Then, as he rose from his seat and rested his hand on Jack's arm, he cast a wistful glance at one and the other of our faces, and said, with a gentle dignity that honored us both:

"I am afraid, gentlemen, I may have to ask your indulgence for the infirmities of a very old man—a very old man."

We made the Bishop fairly comfortable in the station, and I stayed with him while Jack went in search of a suitable lodging. It seemed a hopeless task, and I began to feel the weight of the responsibility that rested upon our shoulders. But within half an hour Jack was back, smiling cheerfully.

"Did you find a hotel?" I asked, eagerly.

"Hotel!" said Jack, contemptuously. "What place do you think this is, Paris or Saratoga? There ain't a hotel within ten miles. But there's a friend of mine keeps a little sporting place down by the river——"

"A friend of yours!" I exclaimed. "In this place?"

"Well, I just met him," Jack exclaimed, calmly, "about fifteen minutes ago. But he knows me—that is, he knew all about me. He lost two hundred once on a horse I owned. He's a first-rate fellow—see? and he'll take us all in and do for us in elegant shape."

"Heavens, Jack! " said I, "we can't take the Bishop to a place like that."

"Yes, we can," said Jack; "it's a first-rate place. Clean as a new pin. Regular old-fashioned sporting place. Nice old colored prints all round. Picture of Hiram Woodruff on one side of the door, and Budd Doble driving Flora Temple on the other. My friend and his wife will turn out and give the Bishop their room, and you and I sleep behind the bar. If any of the boys drop in, he'll see that they're quiet, and there won't be any game to-night—see? Oh, you needn't think I don't know the right thing for a religious swell."

I had my misgivings, but it turned out that Jack had really done very well for us. "Magonigle's" was an absurd little old two-story box on the very edge of the river, evidently a house-of-call for boating and driving men. The whole building was scarcely more than twenty feet square, but the interior was neat and cosey, and the little room up-stairs in which we installed the Bishop was simply a delightful little cabin, clean and sweet, and smelling of castile-soap and fresh linen. Magonigle himself was a hearty, kindly little Irishman, and Mrs. Magonigle a motherly, fresh-faced little body, as small for a woman as her husband was for a man.
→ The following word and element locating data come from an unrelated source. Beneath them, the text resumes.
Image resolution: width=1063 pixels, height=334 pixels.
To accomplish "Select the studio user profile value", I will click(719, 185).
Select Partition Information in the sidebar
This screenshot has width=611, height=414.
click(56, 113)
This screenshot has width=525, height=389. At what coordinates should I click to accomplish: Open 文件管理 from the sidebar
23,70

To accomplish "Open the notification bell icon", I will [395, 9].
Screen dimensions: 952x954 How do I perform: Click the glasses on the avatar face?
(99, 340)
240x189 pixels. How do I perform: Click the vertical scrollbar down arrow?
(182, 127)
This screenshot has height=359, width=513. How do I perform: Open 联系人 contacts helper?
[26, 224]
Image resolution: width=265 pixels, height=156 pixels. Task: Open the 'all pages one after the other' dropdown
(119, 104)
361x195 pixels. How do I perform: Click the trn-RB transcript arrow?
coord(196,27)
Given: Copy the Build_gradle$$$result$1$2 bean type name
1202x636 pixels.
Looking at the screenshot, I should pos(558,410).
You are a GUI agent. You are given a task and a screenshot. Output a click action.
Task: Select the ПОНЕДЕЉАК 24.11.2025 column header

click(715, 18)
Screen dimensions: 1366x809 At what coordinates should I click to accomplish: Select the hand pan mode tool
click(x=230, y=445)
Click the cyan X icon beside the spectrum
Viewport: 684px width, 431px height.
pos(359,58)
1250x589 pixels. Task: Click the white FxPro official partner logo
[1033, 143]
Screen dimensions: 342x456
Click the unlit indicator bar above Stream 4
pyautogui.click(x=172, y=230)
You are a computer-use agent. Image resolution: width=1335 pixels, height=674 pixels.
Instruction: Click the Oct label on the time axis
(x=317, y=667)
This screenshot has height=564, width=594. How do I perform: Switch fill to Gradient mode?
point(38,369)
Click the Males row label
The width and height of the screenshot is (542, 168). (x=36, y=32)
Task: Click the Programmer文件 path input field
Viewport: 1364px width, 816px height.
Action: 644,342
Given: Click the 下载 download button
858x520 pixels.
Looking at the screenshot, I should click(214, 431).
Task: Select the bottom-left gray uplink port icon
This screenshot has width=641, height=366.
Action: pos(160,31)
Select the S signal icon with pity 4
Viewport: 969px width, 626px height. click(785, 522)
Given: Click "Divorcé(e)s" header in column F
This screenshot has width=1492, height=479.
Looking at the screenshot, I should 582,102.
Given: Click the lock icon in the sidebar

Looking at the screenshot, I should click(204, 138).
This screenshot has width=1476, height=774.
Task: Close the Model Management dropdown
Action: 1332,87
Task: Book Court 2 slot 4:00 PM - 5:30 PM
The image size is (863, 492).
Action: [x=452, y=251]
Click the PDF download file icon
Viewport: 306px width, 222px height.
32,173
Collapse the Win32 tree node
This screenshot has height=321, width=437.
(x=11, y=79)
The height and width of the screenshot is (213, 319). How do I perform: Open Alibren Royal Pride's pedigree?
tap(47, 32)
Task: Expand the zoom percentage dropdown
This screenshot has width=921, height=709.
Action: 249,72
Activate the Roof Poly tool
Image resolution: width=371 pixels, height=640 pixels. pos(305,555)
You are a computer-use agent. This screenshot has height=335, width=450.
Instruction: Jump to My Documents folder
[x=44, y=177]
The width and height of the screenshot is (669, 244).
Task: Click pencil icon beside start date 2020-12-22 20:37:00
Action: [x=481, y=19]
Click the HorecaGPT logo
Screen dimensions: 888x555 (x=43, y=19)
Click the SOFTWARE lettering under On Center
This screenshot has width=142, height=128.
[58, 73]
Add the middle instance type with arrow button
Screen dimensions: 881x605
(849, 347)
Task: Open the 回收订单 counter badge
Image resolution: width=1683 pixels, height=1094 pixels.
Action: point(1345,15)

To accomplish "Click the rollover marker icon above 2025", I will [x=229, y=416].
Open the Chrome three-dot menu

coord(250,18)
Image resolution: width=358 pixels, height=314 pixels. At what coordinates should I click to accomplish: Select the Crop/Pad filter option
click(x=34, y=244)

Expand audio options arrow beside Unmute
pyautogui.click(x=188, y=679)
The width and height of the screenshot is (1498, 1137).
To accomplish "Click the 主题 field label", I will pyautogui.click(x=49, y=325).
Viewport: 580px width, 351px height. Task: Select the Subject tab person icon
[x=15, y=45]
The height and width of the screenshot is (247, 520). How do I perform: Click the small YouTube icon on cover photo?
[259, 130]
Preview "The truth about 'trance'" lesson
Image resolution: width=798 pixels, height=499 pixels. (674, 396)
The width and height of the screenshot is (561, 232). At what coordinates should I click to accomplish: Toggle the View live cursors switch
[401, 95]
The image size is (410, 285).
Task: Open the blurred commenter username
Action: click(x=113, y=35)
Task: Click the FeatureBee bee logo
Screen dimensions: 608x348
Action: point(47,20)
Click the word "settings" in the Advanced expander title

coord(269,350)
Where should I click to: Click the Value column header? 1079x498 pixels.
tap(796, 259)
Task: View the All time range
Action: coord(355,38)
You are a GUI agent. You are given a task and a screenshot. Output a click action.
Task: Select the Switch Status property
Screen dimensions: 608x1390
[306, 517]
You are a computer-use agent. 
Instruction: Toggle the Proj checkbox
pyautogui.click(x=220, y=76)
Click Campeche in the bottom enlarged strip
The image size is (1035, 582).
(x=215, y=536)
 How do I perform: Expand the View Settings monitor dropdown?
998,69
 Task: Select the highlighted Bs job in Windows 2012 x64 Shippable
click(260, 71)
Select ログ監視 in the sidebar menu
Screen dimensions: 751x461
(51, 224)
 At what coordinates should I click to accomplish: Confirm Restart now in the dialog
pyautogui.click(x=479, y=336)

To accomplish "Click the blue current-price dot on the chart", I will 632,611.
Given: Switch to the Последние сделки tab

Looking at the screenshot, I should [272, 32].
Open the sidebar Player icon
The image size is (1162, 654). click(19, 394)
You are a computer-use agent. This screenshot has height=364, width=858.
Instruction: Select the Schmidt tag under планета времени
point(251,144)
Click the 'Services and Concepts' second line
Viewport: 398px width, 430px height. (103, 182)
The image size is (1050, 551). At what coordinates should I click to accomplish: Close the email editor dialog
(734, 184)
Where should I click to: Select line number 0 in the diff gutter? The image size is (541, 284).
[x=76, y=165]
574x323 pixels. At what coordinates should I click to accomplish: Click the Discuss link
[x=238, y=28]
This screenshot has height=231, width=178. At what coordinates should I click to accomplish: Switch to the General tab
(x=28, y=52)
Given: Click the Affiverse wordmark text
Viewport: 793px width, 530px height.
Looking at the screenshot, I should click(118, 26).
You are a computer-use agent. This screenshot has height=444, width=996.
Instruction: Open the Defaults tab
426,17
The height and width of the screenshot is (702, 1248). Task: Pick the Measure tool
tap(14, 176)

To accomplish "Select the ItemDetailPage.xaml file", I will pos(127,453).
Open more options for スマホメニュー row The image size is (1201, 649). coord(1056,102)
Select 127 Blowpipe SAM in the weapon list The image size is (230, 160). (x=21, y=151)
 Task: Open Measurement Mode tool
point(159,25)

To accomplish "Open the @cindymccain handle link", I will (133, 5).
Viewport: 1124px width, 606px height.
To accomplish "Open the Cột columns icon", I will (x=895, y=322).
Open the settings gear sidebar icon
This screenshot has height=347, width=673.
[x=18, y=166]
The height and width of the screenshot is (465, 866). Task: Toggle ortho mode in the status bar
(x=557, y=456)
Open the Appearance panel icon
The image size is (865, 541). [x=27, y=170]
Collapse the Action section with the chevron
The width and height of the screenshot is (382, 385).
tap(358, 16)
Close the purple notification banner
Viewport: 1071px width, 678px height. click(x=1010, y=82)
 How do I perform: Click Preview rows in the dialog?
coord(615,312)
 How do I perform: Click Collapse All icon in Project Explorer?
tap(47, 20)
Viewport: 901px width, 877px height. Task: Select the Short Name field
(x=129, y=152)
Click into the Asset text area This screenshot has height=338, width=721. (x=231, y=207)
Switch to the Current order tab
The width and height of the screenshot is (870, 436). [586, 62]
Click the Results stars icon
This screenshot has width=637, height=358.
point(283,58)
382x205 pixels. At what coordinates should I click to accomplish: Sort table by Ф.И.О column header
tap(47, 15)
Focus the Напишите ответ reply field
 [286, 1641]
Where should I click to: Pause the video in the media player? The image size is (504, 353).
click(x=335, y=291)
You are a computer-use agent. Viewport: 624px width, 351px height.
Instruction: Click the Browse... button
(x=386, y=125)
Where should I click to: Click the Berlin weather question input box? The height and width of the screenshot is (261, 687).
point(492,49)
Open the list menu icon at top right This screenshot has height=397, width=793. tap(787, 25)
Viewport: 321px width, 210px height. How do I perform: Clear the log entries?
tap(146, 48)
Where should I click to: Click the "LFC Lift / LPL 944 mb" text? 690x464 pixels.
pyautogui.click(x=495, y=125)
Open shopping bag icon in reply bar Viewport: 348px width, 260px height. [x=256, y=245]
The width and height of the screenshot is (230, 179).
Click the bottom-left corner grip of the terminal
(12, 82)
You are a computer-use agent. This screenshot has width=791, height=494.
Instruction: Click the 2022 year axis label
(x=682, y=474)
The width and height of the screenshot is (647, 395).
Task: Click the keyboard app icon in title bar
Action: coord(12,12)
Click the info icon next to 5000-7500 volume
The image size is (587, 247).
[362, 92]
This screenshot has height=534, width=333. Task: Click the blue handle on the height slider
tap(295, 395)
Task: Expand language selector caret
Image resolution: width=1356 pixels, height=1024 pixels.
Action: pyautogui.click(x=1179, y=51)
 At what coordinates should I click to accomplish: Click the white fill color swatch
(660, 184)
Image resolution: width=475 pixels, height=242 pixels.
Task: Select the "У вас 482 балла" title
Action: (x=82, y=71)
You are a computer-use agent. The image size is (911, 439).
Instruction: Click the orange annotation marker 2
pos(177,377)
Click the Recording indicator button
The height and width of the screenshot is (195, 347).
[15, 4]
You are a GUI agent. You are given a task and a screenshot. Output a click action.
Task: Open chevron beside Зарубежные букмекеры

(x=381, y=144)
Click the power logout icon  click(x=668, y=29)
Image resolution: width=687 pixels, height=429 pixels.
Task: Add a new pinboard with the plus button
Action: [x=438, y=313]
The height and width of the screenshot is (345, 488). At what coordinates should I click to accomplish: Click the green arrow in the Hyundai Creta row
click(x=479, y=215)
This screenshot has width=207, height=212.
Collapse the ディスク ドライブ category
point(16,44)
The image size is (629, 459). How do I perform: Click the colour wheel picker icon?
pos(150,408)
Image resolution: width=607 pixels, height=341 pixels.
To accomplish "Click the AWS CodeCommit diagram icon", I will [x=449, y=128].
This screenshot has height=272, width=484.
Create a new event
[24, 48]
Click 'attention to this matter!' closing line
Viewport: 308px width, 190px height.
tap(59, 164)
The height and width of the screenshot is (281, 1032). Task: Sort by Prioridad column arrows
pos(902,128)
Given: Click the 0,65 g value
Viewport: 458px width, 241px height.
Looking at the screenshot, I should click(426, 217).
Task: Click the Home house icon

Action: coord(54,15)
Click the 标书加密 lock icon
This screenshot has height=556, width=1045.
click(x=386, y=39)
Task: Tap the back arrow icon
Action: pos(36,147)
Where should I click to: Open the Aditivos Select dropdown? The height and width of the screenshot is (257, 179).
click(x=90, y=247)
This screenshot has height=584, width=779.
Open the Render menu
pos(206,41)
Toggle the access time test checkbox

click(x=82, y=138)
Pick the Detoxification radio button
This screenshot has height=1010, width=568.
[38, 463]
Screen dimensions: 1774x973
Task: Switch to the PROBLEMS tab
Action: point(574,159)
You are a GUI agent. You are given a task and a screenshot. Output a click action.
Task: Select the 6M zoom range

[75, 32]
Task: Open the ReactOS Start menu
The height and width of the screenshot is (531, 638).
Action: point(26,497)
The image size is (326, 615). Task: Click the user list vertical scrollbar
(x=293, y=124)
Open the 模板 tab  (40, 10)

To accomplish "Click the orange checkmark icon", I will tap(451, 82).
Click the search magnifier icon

The supper she cooked was, as Jack said, a great deal too good for the Prince of Wales. It was certainly quite good enough for the Bishop. It was broiled spring chicken, fried potatoes, and hot bread, and I shall remember it while I have a palate. Nor shall I forget the India pale ale.

After supper Jack put his usual question to Magonigle:

"Say!" he demanded, "what is there to do in this town to-night? Now, don't give me any story about there being nothing. You know me. There's got to be something."

But Magonigle was firm in his assurances that there were absolutely no enjoyments to relieve the monotony of life in Ashe Biver Ferry.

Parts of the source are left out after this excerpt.